Bahan tanaman yang akan disuling diletakkan diatas rak-rak ataupun saringan berlubang. Kemudian ketel penyulingan diisi dengan air disampai permukaannya tidak jauh dari bagian bawah saringan. Ciri khas model ini yaitu uap selalu dalam keadaan basah, jenuh dan tidak terlalu panas. Bahan tanaman yang akan disuling hanya berhubungan dengan uap dan tidak dengan air panas (Lutony, 1994).

Penyulingan ini cocok digunakan untuk mengekstraksi biji-bijian, akar dan kayu yang umumnya mengandung minyak yang bertitik didih tinggi dan tidak baik dilakukan pada jenis minyak atsiri yang mudah rusak oleh proses pemanasan dan air (Ketaren, 1985).

2.4. Antioksidan

Antioksidan adalah senyawa yang mempunyai struktur molekul yang dapat memberikan elektronnya kepada molekul radikal bebas dan dapat memutus reaksi berantai dari radikal bebas (Kumalaningsih, 2006).

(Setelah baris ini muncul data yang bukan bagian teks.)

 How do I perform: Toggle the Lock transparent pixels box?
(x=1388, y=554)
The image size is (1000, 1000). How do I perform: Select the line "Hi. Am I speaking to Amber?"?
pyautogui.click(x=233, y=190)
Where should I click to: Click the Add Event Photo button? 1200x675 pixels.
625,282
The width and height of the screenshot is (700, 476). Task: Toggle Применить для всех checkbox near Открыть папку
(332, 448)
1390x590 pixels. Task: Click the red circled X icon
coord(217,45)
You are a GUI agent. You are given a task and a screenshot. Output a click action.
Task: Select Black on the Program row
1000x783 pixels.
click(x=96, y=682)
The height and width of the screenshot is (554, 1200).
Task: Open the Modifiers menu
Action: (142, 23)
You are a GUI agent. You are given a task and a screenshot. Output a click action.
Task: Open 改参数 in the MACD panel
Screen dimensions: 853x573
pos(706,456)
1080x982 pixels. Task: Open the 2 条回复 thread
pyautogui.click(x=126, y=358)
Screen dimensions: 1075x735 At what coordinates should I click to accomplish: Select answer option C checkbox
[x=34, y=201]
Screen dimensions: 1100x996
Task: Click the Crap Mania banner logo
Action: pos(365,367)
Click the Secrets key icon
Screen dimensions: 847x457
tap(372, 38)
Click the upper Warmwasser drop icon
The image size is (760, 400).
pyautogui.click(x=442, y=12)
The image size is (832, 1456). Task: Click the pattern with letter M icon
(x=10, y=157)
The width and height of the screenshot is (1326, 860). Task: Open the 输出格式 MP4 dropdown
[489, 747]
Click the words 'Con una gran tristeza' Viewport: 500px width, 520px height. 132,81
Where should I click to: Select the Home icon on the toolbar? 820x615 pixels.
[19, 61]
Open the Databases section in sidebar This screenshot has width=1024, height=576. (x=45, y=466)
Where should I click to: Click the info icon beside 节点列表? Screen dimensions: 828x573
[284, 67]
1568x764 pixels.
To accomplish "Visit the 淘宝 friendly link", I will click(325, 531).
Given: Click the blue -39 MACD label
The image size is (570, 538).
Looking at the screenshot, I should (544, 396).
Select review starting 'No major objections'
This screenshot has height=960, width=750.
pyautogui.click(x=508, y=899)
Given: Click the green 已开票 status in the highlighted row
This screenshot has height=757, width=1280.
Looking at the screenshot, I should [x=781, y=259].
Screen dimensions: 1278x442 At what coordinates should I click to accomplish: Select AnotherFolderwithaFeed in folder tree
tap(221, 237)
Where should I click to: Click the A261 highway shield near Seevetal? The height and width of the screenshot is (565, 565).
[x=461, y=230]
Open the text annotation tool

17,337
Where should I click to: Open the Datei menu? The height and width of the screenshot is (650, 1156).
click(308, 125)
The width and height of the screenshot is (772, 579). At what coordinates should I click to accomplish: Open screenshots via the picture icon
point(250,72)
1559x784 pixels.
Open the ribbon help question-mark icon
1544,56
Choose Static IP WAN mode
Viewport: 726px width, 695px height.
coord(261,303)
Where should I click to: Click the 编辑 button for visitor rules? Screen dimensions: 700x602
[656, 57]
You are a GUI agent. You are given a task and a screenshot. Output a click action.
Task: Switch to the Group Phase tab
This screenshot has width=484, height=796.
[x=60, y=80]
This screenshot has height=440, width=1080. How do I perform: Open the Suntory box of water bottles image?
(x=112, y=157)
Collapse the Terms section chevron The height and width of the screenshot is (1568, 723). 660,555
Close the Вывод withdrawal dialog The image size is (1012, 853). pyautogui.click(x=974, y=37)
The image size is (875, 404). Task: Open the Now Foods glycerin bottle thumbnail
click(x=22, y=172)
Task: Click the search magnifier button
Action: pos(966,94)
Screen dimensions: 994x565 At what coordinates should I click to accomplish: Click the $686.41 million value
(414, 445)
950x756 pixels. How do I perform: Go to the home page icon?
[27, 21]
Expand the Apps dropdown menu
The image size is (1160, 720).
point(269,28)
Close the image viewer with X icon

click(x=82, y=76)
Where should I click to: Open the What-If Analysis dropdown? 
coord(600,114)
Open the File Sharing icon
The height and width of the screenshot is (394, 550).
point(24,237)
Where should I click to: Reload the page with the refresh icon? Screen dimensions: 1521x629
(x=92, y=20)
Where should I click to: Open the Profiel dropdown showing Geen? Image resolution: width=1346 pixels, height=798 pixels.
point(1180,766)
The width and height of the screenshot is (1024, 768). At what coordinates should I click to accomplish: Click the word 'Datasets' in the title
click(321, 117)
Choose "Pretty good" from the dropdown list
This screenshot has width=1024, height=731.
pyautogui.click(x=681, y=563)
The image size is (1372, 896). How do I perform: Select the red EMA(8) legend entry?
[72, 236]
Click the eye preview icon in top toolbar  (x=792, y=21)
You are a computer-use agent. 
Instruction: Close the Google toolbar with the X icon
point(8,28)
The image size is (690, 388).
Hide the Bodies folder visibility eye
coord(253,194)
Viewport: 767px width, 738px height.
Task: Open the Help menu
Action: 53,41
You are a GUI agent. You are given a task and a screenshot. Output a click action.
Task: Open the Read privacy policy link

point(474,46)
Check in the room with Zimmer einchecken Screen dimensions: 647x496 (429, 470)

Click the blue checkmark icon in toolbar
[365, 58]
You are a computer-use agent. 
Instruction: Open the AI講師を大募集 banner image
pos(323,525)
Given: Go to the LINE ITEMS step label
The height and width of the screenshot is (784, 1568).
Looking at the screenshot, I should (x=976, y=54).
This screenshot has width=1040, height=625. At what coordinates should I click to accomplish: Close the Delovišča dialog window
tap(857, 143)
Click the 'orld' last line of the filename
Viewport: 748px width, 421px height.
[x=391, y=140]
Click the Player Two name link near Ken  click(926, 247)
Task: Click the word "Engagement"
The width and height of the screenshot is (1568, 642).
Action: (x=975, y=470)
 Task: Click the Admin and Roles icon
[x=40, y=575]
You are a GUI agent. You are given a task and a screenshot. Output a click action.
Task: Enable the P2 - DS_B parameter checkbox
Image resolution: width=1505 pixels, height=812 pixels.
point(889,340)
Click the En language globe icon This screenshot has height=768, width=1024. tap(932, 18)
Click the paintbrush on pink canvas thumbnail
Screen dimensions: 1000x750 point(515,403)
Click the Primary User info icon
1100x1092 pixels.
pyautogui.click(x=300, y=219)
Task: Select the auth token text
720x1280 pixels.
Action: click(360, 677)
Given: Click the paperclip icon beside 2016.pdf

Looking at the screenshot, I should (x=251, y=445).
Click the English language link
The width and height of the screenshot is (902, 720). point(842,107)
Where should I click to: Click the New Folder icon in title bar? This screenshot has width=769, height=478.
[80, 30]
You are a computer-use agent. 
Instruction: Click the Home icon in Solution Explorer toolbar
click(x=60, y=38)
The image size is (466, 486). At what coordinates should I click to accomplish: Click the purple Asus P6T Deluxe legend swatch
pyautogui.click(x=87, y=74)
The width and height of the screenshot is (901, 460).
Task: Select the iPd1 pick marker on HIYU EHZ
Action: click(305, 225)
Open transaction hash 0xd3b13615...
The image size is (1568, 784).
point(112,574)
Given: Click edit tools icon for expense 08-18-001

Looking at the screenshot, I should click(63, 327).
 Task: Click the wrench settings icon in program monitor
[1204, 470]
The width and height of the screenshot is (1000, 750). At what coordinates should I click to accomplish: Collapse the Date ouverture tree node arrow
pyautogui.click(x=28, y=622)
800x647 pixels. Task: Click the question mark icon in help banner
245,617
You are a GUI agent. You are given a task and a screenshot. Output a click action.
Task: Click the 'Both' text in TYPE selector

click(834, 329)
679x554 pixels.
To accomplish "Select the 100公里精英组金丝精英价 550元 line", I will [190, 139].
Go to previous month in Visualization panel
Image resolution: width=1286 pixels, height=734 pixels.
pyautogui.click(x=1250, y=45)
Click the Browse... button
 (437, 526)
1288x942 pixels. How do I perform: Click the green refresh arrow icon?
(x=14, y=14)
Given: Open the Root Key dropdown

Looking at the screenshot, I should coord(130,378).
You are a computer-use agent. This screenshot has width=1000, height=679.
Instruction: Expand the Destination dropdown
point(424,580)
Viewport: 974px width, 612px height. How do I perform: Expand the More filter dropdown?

Zat antioksidan mampu memperlambat atau menghambat yang mudah teroksidasi meskipun dalam konsentrasi rendah (Kochhar dan Rossell, 1990) .

Fungsi utama dari antioksidan yaitu : 1. Pemberi atom hidrogen.

Antioksidan (AH) mempunyai fungsi utama tersebut sering disebut sebagai antioksidan primer. Senyawa ini dapat memberikan atom hidrogen secara cepat ke radikal lipida (R*, ROO*) atau mengubahnya ke bentuk lebih stabil, sementara turunan radikal antioksidan (A*) tersebut memiliki keadaan lebih stabil dibanding radikal lipida.

2. Merupakan fungsi sekunder antioksidan

Memperlambat laju autooksidasi dengan berbagai mekanisme diluar mekanisme pemutusan rantai autooksidasi dengan pengubahan radikal lipida ke bentuk lebih stabil (Buck,1991).